Unwanted cell growth in the lymph line or blood vessels is termed Kaposi sarcoma (KS). The usual sites of this cancer development are on the skin or mucosal surfaces such as inside the mouth. However, other body parts like lymph nodes, the digestive tract, and the lungs can also get affected with Kaposi sarcoma. Purple, red, or brown spots or tumors on the skin are the characteristic feature of KS. These affected parts are called lesions. Patients with KS often have such skin lesions on their legs and face that negatively affect their aesthetic beauty. In certain cases, lesions on the legs and feet or in the groin area swell up and painful. Otherwise, these skin lesions are asymptomatic. Kaposi sarcomas are in the lungs, liver, or digestive tract become a serious health problem and may cause life-threatening.

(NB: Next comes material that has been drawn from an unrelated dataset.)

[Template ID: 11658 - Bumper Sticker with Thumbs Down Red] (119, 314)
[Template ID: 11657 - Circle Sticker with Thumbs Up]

Tumors in the lungs cause breathing difficulty and KS in the digestive tract leads to internal bleeding.
Types of Kaposi sarcoma
Different populations have mentioned four different varieties of Kaposi sarcomas which are as follows:
Epidemic (AIDS-associated) Kaposi sarcoma: This is a common type of KS in the US. This type of KS is considered an AIDS-defining illness which means that HIV-infected patients who are not just HIV-positive develop KS as a serious outcome of the HIV infection. In this type of KS, patients have compromised immune system functioning.
Classic (Mediterranean) Kaposi sarcoma: This occurs mainly in the older generation of males and females who live in Mediterranean, Eastern European, and Middle Eastern heritage. Patients with classic KS typically have single or multiple lesions on the legs, ankles, or the soles of their feet. But the growth rate of this type of lesion is a slower and also slower progression of new development compared to other types of KS.
Endemic (African) Kaposi sarcoma: This is a type of herpes virus infection associated with KS. This type of KS affects younger people who have poor immunity may because of chronic infections or malnutrition.
Iatrogenic (transplant-related) Kaposi sarcoma: Patients with organ transplantation have a higher risk to develop this type of KS. Usually, medicines prescribe after organ transplantation suppresses immune functioning to tackle the rejection possibilities of the new organ. But prolong medication can increase the risk of such type of cancer.
Although KS is categorized into these four different types, the changes within the KS cells are very similar.
Diagnosis of Kaposi sarcoma
Doctor orders a biopsy for findings of any abnormal skin lesion to confirm the Kaposi’s sarcoma. A small piece of tissue is removed in biopsy for examination in the laboratory. Following are the different diagnostic tests include in Kaposi’s sarcoma:
Fecal occult blood test: This is a type of stool test to detect the hidden blood in the stool to identify the sign of Kaposi’s sarcoma in the digestive tract.
Chest X-ray: This test helps to find out the abnormalities that may indicate Kaposi’s sarcoma in the lung.
Bronchoscopy: A thin tube with a tiny camera (bronchoscope) is passed through the nose or mouth into the lungs for visualizing the lining and take samples of abnormal areas of the bronchi attached to the lungs.
Upper endoscopy: A thin tube with a tiny camera (endoscope) passed through the mouth to examine the esophagus, stomach, and first part of your small intestine. If the doctor suspects Kaposi’s sarcoma inside any of these organs by checking the test report, then he will suggest performing a biopsy of the affected tissue to confirm the disease.
Colonoscopy: A thin tube with a tiny camera (colonoscope) is passed through the rectum and advanced into the colon to examine the walls of these organs. Abnormalities suggesting Kaposi’s sarcoma in the rectum or colon can also be biopsied during colonoscopy.
No fixed treatment is recommended for Kaposi’s sarcoma. The treatment plan is depending upon the type of Kaposi’s sarcoma, location and number of lesions, nature of the lesions, and general health.